Graph of g(β) = β + a − bp^max plotted with the enveloping function ϕ(β) = 2β∗ − β (red line) and identity line β_v = β (dashed line). In panel (a), the parameter b = a + 0.05 is chosen such that $g({\tilde{\beta }}_1)>g({\tilde{\beta }}_2)$, and in panel (b), $g({\tilde{\beta }}_1)<g({\tilde{\beta }}_2)$ for b = 0.55. In this example, a = 1.6(γ + μ) > μ + γ, thus global asymptotic stability follows from Theorem 3.2. Other parameters are γ = 0.2, μ = 3.5 ⋅ 10⁻⁵.

Fig. 4

Bifurcation diagram for equations (3.2) and (3.1). The system was iterated for n = 1000 steps from ten initial values for each b between 0.02 and 0.21 with step-size 0.0005, and the last 50 iterations are displayed in the plot. Here, μ = 3.5 ⋅ 10⁻⁵, γ = 0.2, and a = 0.02.

Fig. 5

The cobweb plots correspond to three distinct behaviors of (3.2). μ = 3.5 ⋅ 10⁻⁵, γ = 0.2, and a = 0.02.

Fig. 6

The figure delineates four distinct regions, each corresponding to a unique dynamical behavior of the system as defined by the difference equation (3.2).
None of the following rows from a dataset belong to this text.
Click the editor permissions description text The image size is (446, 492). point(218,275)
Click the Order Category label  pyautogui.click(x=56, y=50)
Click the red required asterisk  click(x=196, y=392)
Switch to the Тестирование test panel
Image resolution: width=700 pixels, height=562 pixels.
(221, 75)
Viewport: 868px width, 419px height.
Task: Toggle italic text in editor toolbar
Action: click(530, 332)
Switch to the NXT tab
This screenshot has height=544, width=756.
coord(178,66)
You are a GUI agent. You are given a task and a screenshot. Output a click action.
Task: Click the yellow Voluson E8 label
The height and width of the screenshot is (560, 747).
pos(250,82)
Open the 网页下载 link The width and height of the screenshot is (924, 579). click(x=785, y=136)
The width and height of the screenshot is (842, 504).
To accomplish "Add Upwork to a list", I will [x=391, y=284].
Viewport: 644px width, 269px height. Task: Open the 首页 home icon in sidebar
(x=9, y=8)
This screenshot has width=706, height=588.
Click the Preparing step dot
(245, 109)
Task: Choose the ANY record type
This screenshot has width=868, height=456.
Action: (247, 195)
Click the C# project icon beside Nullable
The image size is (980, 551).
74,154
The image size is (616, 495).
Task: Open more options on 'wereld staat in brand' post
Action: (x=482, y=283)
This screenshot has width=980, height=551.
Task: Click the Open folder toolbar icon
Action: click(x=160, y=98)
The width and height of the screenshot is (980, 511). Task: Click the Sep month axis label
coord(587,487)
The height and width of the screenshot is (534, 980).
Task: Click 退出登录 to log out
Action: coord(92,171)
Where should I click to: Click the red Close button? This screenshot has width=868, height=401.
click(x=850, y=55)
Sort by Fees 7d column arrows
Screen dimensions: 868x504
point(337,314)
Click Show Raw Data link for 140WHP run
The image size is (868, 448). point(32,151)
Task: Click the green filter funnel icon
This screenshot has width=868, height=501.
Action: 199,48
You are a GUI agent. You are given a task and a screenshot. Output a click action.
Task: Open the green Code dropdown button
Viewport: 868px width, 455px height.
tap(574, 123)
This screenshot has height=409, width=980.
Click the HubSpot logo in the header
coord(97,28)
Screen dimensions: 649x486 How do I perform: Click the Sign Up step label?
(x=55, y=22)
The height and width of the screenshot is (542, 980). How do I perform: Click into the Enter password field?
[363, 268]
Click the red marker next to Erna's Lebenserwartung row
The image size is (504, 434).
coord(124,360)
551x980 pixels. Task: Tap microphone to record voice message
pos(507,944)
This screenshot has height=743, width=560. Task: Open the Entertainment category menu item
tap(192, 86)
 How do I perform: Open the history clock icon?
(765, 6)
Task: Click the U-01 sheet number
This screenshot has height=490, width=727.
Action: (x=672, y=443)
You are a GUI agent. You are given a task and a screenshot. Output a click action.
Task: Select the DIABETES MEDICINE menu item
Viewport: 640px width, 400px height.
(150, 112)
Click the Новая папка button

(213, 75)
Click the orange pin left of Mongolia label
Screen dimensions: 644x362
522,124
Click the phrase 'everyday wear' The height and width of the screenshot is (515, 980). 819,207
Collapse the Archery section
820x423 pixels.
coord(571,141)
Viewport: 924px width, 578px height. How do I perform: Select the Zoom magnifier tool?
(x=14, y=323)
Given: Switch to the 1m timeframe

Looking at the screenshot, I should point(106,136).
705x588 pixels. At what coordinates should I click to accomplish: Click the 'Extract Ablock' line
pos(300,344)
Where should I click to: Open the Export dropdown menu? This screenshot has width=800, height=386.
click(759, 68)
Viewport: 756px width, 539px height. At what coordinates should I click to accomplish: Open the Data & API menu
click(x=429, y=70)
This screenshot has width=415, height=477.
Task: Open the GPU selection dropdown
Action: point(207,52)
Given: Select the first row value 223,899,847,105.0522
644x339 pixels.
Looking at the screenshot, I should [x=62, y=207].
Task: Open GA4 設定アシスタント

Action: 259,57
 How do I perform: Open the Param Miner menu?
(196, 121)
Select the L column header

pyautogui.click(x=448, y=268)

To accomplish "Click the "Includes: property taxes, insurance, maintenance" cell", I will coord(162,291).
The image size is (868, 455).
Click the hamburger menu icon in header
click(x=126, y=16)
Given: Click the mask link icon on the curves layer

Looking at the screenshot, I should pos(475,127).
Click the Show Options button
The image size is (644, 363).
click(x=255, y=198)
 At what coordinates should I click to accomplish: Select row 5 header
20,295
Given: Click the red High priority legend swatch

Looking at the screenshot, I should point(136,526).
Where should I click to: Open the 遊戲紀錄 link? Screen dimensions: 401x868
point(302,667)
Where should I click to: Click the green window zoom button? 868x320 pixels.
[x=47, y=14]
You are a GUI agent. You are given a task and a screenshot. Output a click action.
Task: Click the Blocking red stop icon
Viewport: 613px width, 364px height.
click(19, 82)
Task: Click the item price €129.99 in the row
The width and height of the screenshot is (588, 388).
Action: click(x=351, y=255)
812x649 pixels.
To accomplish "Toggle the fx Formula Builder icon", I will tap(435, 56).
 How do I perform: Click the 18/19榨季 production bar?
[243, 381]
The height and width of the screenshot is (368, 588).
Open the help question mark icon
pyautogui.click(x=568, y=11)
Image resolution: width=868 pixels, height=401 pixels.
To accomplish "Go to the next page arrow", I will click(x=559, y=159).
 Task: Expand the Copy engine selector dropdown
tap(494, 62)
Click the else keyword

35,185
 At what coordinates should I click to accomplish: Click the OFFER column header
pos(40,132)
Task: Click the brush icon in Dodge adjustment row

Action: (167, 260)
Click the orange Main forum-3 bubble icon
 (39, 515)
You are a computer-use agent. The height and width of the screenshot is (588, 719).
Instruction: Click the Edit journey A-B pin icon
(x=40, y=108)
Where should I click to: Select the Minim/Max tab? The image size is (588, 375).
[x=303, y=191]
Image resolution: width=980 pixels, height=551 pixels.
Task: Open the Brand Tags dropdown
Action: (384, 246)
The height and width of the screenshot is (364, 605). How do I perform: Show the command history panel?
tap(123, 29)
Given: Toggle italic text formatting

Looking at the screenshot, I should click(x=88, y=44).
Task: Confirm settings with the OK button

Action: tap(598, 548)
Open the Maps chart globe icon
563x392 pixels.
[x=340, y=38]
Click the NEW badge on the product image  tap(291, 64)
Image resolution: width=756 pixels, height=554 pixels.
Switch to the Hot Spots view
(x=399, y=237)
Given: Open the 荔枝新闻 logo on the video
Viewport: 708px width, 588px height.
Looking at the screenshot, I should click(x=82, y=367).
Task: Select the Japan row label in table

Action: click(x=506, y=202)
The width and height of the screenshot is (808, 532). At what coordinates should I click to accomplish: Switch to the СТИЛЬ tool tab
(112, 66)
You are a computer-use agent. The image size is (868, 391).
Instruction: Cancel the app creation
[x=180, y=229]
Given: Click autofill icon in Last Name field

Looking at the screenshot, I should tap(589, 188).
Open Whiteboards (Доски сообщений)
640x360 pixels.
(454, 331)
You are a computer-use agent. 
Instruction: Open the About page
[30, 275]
The regions colored in blue and yellow represent domains where the fixed point exhibits global and local asymptotic stability, respectively. The green regions are zones of instability, as given in Theorem 3.2. The area depicted in gray encapsulates chaotic dynamics of (3.2). Here γ = 0.2 and μ = 3.5 ⋅ 10⁻⁵.

Fig. 7

Prevalence dynamics of infection under varying transmission rate scenarios. The initial value of S, I, and R are 0.999, 0.001, and 0 respectively; μ = 3.5 ⋅ 10⁻⁵, γ = 0.2.